What triggered me to make a second contribution to the debate topic is this post that popped up on Facebook. Read it very closely and tell me what message it’s sending. If you said “that policing is super duper dangerous and everyone wants to kill them,” give yourself a gold star. The data, however, doesn’t back it up. Law enforcement no longer even cracks the top 10 most dangerous professions. This is probably because of the aforementioned drop in violent crime rates, a rate that’s now about 1/3 of what it was around the 1994 peak. There’s a strong disconnect between the perceived danger and the actual danger.
That disconnect is dangerous. While the numbers are very fuzzy and hard to verify, the best guesses show that for every police officer killed, they kill almost four non-officers. You are, in fact, about 26 times more likely to be killed by a cop than in a terrorist act, the latter of which has served as justification for increasing sales of surplus military equipment to police departments around the country. I don’t think you need to be a professional psychologist to say that hammering home a message of paranoia disconnected from reality and then giving that person body armor and a big gun is going to end very, very badly.

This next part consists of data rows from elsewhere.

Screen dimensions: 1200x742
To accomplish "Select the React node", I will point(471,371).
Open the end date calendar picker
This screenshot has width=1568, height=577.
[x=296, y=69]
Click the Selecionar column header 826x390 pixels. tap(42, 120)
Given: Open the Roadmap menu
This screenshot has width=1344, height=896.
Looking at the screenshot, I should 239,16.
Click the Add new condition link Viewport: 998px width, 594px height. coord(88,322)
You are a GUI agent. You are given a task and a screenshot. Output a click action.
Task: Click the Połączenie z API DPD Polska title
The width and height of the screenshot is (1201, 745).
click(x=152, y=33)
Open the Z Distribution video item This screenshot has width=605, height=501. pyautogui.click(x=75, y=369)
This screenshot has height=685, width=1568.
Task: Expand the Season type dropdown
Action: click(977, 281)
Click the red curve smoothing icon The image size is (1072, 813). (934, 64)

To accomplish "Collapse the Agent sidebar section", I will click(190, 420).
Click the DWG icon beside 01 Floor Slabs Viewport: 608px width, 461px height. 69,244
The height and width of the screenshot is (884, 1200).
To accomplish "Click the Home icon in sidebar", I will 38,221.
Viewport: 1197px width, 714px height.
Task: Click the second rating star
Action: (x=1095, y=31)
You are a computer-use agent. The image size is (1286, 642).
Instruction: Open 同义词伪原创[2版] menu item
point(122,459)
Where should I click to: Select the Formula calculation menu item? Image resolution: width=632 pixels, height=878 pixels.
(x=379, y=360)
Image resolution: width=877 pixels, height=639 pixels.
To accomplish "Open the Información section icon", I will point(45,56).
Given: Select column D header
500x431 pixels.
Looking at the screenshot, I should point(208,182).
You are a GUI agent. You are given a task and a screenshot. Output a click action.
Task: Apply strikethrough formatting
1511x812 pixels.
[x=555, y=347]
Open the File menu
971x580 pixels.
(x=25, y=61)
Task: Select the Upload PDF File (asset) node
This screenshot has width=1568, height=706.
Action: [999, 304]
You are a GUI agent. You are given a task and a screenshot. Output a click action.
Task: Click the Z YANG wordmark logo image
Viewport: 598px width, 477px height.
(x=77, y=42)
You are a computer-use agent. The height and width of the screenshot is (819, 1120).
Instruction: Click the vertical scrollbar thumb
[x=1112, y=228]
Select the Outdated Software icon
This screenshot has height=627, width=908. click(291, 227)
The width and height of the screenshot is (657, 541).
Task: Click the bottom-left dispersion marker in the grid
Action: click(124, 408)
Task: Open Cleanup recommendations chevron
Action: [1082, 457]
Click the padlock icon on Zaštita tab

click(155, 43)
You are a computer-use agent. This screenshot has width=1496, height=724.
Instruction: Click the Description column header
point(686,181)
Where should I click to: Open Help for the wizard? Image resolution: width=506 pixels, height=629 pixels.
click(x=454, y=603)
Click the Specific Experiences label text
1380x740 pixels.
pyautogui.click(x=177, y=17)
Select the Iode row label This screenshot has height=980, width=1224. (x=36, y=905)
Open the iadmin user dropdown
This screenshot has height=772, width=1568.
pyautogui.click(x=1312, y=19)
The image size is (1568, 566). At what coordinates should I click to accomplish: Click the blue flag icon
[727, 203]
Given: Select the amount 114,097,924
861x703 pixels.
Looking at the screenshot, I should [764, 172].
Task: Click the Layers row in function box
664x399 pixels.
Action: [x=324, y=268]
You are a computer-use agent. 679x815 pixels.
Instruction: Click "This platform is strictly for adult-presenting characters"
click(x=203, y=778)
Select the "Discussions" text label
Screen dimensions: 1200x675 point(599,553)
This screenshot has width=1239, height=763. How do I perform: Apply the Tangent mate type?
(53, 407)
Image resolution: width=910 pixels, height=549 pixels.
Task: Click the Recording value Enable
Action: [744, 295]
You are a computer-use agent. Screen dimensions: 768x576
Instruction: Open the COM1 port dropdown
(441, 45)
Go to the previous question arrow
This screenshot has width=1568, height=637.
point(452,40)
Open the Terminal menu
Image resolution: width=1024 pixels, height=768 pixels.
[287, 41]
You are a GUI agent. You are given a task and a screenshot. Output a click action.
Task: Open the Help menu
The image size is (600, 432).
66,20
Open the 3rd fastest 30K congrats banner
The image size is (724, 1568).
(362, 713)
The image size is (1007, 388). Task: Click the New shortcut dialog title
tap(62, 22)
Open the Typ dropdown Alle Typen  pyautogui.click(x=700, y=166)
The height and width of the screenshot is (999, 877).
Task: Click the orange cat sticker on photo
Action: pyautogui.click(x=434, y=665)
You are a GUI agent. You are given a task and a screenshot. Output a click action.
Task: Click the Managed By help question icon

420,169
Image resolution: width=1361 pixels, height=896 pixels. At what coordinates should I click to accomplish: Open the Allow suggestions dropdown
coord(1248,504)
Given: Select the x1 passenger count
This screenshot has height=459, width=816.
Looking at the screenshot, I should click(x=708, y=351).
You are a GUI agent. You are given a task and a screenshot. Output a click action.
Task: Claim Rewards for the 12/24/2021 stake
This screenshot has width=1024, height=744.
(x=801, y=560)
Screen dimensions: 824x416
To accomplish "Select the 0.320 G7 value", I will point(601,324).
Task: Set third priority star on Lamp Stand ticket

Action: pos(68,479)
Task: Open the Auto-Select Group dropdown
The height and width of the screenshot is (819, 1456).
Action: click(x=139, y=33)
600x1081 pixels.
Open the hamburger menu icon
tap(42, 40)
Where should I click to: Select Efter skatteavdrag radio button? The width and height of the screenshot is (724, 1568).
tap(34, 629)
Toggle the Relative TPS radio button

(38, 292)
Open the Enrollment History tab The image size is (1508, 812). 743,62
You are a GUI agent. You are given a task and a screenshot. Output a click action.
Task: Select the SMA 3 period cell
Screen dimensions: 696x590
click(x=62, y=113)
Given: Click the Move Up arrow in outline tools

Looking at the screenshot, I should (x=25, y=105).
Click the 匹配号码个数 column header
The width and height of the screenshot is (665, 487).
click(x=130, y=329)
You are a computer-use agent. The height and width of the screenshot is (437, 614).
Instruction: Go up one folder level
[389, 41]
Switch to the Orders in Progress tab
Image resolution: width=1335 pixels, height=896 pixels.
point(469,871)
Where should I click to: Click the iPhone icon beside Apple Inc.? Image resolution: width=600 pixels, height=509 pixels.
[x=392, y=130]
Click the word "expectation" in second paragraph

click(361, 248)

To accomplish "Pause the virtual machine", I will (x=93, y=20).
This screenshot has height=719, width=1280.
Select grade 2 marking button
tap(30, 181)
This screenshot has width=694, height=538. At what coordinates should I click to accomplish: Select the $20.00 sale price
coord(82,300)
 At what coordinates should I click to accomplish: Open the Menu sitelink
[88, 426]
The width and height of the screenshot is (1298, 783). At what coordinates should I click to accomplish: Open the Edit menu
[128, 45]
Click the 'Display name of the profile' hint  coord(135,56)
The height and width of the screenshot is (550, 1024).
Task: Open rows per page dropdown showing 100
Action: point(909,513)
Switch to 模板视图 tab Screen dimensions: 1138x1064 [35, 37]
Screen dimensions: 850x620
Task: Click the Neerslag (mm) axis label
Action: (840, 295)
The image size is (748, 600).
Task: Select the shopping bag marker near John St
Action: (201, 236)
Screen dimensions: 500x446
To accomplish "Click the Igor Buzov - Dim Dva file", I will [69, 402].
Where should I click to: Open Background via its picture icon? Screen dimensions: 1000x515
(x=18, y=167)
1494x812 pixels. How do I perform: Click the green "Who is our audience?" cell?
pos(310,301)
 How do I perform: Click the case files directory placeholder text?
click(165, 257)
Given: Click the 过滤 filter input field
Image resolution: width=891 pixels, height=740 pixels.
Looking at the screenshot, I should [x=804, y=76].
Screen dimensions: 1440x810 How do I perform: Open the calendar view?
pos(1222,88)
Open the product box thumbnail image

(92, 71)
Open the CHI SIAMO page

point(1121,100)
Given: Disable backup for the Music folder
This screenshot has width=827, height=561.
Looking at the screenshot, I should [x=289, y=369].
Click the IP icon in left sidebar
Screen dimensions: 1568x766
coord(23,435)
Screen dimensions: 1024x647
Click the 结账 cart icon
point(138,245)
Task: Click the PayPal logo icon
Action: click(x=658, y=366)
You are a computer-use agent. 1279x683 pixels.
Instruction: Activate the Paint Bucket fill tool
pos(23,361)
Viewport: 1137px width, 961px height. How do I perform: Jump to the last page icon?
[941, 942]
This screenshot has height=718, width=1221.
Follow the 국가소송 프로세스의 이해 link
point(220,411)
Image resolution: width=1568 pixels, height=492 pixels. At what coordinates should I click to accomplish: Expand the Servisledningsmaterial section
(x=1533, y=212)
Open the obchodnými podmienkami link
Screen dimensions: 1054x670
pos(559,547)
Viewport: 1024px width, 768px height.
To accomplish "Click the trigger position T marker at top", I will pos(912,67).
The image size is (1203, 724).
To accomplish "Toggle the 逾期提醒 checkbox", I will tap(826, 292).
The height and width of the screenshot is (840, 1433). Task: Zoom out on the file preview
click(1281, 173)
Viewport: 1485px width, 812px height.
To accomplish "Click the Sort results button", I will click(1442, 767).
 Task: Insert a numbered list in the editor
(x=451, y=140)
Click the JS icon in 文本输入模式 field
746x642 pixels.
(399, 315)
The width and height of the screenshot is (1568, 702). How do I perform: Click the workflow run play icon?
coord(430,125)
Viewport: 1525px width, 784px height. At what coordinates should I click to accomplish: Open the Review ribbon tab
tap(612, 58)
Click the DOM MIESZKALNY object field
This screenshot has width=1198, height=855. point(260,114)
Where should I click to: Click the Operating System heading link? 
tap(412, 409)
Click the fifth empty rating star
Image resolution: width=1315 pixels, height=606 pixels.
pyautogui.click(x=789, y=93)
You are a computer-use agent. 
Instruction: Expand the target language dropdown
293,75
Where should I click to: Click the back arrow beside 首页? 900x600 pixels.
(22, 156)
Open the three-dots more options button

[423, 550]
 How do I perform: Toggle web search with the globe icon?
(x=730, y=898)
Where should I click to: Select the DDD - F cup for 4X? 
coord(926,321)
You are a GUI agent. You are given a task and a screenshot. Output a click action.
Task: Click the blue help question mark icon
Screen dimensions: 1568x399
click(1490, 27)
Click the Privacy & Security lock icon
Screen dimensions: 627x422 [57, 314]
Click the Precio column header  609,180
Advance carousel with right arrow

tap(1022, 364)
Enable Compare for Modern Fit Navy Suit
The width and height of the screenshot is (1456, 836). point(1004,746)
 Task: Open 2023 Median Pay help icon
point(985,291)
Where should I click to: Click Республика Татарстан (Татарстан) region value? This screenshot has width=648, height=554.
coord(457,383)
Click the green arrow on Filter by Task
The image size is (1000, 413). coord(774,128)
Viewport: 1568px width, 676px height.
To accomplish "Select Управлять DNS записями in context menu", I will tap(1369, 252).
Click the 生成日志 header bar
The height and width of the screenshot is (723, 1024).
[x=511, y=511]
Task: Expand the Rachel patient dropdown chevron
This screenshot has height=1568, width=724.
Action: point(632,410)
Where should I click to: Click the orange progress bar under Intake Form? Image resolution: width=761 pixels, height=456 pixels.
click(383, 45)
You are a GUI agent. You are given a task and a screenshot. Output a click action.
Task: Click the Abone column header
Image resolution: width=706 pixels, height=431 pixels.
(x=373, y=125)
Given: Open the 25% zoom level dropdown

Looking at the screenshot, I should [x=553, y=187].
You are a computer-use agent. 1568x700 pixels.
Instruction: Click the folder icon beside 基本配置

The end result of this message is that police officers are much more likely to shoot at the slightest hint something might be up. This, in turn, leads everyone to treat interactions with the police as high-risk affairs. Once they start acting with a hair-trigger in a “fight or flight” reflex, cops dig in even further, and thus does the dangerous downward spiral of each party believing the other is very, very likely to kill them without warning. The messages of paranoia start warping reality.
As in any escalated conflict, it’s hard to figure out how to get both sides to put down their proverbial (and in this case, often literal) guns and start fresh. I hope we do before more Michael Browns happen.